(Stored data)
********************
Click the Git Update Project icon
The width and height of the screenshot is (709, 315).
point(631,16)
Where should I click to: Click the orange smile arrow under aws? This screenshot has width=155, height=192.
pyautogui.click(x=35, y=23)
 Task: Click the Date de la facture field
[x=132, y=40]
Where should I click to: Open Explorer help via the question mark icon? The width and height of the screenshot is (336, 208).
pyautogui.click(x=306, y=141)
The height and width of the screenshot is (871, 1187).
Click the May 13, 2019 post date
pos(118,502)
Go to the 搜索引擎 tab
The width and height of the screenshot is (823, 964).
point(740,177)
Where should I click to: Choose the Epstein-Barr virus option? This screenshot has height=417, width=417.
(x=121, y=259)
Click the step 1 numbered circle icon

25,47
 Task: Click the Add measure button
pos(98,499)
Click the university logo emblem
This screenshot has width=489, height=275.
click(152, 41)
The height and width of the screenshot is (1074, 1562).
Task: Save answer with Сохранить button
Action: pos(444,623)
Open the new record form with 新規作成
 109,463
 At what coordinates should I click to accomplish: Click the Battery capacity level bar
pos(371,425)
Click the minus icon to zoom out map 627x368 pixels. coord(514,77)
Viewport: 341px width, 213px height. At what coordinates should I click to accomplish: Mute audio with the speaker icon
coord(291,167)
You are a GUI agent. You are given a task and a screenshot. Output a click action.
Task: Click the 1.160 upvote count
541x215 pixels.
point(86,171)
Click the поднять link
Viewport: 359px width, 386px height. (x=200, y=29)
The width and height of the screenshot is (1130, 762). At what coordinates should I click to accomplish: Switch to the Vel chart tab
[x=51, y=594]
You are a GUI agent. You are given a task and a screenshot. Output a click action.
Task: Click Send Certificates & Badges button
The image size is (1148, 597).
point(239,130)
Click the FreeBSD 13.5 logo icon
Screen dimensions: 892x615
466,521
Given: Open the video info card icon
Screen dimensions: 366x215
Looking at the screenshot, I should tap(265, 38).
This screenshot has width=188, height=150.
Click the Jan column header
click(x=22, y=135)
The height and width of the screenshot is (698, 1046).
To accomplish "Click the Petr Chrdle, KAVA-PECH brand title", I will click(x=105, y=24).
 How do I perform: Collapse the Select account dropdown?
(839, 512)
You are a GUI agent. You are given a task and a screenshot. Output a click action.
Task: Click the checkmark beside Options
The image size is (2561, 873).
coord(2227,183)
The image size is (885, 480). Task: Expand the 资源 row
********************
THE TASK → Only the lines from the one with "Screen dimensions: 366x215" through the end of the data should be printed, each exactly as it appears.

RESULT BELOW →
Screen dimensions: 366x215
Looking at the screenshot, I should tap(265, 38).
This screenshot has width=188, height=150.
Click the Jan column header
click(x=22, y=135)
The height and width of the screenshot is (698, 1046).
To accomplish "Click the Petr Chrdle, KAVA-PECH brand title", I will click(x=105, y=24).
 How do I perform: Collapse the Select account dropdown?
(839, 512)
You are a GUI agent. You are given a task and a screenshot. Output a click action.
Task: Click the checkmark beside Options
The image size is (2561, 873).
coord(2227,183)
The image size is (885, 480). Task: Expand the 资源 row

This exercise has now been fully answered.